Right-Sizing Guide
Most cloud workloads are over-provisioned. Matching instance types to actual resource consumption is the single highest-impact optimization, typically saving 20-40% with no performance degradation.
Utilization Thresholds
Recommended action based on average resource utilization over a 14-day observation period.
| CPU Utilization | Memory Utilization | Recommendation | Action |
|---|---|---|---|
| Below 10% | Below 20% | Severely over-provisioned | Downsize 2+ instance sizes or consolidate |
| 10-30% | 20-40% | Over-provisioned | Downsize 1 instance size |
| 30-70% | 40-80% | Well-sized | No change needed |
| Above 70% | Above 80% | Under-provisioned | Upsize or enable auto-scaling |
Savings Estimate by Over-Provisioning Level
Estimated monthly savings for a fleet of 20 general-purpose instances (m7i.xlarge baseline at $0.2016/hr).
| Over-Provisioning | Current Cost/mo | Right-Sized To | New Cost/mo | Monthly Savings | % Saved |
|---|---|---|---|---|---|
| 2x (50% idle CPU) | $2,903 | m7i.large | $1,452 | $1,451 | 50% |
| 4x (75% idle CPU) | $5,806 | m7i.large | $1,452 | $4,354 | 75% |
| Wrong family (GPU unused) | $14,832 | m7i.xlarge | $2,903 | $11,929 | 80% |
Container Resource Limits
Kubernetes Requests vs Limits
Set resource requests to the P95 actual usage (from metrics).
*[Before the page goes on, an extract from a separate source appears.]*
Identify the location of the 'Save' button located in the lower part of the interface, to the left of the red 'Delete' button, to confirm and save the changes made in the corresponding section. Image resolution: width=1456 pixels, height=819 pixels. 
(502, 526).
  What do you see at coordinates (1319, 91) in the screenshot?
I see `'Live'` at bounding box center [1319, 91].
Set limits to 2x requests as a safety margin. Pods with requests significantly below limits waste cluster capacity since the scheduler reserves based on requests.
Vertical Pod Autoscaler (VPA)
VPA automatically adjusts container resource requests based on observed usage. Run in recommendation mode first to review suggestions before enabling auto-updates. Avoid using VPA and HPA simultaneously on CPU metrics.
Auto-Scaling Configuration
Target Tracking
Set CPU target to 50-70% for web workloads. This provides headroom for traffic spikes while keeping average utilization in the well-sized range. Use custom metrics (request latency, queue depth) when CPU is not the bottleneck.
Scale-Down Cooldowns
Set scale-down cooldowns to 5-10 minutes to avoid flapping. AWS ASG default is 300s. GCP MIG default is 10 minutes. Aggressive scale-down saves money but risks capacity shortages during bursty traffic.
Scheduled Scaling
For predictable traffic patterns (business hours, batch jobs), schedule capacity changes instead of relying solely on reactive scaling. Pre-warm capacity 10-15 minutes before expected load increases.
Cluster Autoscaler
Kubernetes Cluster Autoscaler adds/removes nodes based on pending pods. Configure over-provisioning with a low-priority pause pod to maintain a buffer of 1-2 spare nodes, reducing scale-up latency from minutes to seconds.